Vivimos avanzando por el tiempo, esta línea continua de la que ignoramos su origen y, como infinita que es, no podemos imaginar su final. El motor es nuestro cerebro, la carrocería es nuestra salud, el contador de kilómetros es nuestra edad. La ruta, unos se la organizan como quieren; otros, como pueden o les dejan.
Algunos deciden hacer su camino con un lento utilitario de mínimo con sumo. Se alejan de las autopistas porque ni tienen prisas ni están dispuestos a pagar peajes. Prefieren los caminos que se envuelven de paisajes donde el pájaro derrota la estela del jet y el silencio ahoga el decibelio.
Otros desean más rapidez, se suben a una moto, invitan a alguien y acaban haciendo el amor y con un sidecar cargado de hijos.
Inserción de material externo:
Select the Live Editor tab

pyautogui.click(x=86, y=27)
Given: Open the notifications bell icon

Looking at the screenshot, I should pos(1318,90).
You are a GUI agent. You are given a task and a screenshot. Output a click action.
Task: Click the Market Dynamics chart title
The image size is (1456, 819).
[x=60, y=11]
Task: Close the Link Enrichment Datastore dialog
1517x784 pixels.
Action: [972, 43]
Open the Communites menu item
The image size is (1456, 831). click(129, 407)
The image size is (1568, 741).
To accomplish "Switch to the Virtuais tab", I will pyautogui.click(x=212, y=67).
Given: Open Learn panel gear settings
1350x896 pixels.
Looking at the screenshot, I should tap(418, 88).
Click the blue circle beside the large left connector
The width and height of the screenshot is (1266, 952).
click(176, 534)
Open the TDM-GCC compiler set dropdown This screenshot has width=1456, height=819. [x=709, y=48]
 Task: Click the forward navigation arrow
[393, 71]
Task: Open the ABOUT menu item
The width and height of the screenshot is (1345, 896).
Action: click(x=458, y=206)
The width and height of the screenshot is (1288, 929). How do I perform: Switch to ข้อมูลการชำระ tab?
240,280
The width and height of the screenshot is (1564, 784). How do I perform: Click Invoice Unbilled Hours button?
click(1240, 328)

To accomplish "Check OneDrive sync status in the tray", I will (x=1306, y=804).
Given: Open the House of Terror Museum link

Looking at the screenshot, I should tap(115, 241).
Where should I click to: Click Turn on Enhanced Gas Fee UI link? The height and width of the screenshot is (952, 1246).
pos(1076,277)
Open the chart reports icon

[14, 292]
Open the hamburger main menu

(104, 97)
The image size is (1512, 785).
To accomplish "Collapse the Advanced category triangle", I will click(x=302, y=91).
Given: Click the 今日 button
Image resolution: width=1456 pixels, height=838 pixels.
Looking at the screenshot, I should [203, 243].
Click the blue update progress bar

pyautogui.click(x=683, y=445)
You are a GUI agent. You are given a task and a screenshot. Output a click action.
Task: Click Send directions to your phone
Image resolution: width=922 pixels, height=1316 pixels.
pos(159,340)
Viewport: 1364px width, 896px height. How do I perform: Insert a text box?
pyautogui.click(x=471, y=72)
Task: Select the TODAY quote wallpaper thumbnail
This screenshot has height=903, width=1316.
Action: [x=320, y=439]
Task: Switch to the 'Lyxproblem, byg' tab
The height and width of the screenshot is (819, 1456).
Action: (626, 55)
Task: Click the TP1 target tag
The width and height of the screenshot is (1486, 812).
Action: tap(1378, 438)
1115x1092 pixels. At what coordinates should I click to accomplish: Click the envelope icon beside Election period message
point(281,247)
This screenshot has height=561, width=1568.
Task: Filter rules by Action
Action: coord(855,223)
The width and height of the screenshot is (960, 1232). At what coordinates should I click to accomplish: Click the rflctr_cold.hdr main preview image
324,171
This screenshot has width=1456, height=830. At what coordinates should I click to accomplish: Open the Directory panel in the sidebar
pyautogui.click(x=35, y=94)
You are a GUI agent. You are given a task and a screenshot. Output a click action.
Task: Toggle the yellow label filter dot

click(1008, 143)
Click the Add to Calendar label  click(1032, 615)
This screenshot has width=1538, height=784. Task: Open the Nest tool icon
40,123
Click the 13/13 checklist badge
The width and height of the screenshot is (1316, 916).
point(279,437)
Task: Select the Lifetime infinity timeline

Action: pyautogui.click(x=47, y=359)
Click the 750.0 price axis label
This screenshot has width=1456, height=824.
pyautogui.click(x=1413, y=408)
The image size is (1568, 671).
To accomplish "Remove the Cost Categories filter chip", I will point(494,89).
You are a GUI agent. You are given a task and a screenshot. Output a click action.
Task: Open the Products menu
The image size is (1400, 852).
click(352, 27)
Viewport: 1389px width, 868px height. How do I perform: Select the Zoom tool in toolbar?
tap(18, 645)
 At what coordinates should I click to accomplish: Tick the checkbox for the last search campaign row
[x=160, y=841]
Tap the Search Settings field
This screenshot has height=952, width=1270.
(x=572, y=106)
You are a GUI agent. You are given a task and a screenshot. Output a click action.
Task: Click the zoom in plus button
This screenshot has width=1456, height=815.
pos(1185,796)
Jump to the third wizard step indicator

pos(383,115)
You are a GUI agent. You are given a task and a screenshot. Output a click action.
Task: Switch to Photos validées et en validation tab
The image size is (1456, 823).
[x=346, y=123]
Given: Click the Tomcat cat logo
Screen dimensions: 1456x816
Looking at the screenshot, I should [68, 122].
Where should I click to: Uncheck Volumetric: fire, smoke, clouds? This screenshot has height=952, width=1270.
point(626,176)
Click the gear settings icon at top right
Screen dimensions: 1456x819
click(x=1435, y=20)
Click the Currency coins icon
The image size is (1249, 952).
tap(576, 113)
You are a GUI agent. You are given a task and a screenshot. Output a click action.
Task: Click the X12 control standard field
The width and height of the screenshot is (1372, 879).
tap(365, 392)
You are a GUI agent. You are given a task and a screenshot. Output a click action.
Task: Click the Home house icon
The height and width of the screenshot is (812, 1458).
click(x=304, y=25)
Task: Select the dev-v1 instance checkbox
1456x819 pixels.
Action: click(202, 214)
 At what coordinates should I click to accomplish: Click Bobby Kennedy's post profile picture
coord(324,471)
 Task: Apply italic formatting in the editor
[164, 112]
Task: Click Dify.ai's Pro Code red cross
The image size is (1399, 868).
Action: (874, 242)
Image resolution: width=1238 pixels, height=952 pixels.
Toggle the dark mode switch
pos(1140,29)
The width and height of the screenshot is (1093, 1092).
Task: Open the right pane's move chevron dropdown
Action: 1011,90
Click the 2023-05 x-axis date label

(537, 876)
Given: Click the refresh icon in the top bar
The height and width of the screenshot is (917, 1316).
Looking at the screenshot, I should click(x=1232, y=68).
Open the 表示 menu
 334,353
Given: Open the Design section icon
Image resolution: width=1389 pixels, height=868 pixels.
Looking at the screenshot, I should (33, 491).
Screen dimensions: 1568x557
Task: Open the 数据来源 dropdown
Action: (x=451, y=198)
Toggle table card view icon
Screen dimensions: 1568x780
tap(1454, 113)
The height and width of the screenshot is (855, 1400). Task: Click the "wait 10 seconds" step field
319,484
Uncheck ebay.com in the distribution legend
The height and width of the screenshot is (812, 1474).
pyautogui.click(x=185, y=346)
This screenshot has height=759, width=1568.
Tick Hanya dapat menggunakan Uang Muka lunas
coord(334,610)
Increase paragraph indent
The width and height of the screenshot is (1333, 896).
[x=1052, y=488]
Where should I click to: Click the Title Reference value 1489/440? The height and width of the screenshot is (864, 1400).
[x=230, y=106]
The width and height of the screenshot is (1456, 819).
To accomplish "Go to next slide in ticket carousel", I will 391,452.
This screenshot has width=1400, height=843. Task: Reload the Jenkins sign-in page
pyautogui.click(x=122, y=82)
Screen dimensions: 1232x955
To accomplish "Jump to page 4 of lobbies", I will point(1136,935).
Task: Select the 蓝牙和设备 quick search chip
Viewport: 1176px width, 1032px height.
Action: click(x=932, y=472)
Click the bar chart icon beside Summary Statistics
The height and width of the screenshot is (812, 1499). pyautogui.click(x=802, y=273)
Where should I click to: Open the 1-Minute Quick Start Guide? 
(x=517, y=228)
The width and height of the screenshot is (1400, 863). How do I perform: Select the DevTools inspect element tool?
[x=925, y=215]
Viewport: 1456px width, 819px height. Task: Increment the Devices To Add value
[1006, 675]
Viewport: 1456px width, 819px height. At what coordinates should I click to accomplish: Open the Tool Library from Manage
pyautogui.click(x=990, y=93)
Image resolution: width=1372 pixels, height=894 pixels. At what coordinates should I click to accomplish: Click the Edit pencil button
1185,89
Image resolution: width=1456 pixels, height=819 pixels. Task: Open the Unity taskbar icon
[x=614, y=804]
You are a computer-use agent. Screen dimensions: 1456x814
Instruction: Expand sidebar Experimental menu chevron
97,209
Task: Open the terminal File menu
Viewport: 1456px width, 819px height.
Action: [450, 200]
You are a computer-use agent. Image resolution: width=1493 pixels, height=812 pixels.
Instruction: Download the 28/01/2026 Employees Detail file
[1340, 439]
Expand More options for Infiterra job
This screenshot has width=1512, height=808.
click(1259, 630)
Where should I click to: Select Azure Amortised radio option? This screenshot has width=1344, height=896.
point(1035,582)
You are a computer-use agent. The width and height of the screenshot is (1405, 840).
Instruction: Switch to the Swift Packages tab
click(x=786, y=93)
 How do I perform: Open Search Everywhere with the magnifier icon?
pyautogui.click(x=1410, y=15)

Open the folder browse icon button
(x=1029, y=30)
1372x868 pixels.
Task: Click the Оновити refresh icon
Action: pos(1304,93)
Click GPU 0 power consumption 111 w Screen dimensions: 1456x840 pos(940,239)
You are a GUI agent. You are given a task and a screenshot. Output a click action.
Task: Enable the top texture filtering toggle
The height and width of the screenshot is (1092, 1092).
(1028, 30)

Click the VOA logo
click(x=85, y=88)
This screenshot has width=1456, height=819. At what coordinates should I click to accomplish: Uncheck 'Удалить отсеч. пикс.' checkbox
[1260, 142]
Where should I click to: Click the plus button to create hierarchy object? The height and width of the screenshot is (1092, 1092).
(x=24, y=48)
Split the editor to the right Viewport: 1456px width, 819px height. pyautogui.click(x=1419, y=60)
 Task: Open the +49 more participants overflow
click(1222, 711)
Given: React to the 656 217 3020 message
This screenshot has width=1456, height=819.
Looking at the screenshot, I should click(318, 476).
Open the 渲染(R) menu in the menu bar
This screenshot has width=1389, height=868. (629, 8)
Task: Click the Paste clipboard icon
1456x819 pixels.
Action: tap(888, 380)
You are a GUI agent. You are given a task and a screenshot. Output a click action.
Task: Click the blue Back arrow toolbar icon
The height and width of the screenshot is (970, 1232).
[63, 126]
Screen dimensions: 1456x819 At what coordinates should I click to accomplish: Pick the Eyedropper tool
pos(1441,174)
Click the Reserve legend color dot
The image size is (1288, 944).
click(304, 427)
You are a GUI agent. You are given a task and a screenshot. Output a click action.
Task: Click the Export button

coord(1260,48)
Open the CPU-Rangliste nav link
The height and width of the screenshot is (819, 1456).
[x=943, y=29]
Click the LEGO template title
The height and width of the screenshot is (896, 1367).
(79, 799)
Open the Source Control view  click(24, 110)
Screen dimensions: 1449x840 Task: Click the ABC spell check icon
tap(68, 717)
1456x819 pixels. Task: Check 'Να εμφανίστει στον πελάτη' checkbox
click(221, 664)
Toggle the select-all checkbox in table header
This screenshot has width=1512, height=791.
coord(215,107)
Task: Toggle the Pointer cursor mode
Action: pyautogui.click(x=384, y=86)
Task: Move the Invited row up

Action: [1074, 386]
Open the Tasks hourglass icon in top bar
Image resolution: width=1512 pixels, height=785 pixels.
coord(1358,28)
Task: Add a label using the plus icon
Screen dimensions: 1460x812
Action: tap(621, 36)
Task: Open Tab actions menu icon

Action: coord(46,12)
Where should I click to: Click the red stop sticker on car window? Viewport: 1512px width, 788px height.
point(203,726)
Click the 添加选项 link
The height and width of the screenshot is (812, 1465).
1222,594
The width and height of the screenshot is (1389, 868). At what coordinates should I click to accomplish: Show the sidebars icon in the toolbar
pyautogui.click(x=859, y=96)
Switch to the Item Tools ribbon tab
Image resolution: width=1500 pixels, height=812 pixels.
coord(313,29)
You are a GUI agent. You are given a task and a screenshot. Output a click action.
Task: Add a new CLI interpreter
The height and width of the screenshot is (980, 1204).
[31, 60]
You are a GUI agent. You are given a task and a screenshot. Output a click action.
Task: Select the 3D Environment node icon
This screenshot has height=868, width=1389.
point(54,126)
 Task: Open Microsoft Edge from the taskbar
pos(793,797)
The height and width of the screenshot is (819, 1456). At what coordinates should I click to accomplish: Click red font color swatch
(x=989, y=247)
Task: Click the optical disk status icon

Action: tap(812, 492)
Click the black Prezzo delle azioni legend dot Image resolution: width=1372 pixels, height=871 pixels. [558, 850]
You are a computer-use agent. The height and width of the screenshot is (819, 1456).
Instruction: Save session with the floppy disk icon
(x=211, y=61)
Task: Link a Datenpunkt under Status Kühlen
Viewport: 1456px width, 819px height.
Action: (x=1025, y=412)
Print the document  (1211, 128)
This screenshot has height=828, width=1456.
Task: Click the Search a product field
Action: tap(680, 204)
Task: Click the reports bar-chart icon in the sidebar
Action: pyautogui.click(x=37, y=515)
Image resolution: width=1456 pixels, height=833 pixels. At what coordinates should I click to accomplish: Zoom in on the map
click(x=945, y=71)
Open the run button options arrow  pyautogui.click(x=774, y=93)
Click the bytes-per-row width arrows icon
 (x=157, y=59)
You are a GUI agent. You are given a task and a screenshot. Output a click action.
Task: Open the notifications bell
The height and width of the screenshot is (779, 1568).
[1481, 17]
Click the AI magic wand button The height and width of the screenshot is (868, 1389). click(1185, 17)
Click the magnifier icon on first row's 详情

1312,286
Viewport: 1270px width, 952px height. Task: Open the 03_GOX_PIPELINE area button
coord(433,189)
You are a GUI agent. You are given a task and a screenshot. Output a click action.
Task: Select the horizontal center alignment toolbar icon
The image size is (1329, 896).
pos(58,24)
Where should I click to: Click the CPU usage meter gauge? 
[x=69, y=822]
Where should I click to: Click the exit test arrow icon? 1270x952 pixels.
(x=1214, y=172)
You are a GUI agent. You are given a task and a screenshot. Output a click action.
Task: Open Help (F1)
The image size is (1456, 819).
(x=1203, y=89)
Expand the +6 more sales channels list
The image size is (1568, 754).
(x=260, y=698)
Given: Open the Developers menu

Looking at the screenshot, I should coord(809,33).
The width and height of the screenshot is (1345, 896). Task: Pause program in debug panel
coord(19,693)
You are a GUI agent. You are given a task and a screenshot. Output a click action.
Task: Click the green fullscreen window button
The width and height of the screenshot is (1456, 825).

Pasamos muchas horas subidos al autocar de una empresa, viajando con un montón de desconocidos entre los que alguno, con suerte, acaba siendo auténtico amigo.
Subimos a una interminable caravana de autobuses llamada país y demasiadas veces nos encontramos en medio de un inmenso atasco organizado por sus conductores políticos.
En el viaje del vivir, no todos los que van, llegan. Unos cogen caminos equivocados, estudios sin arranque, amores sin destino. Son los tiempos perdidos que jamás volverán.
Saber hacia dónde se va, y cuando nos equivocamos corregir a tiempo, es la única forma de llegar. Por eso siempre hay que estar atentos al camino: porque siempre estamos yendo.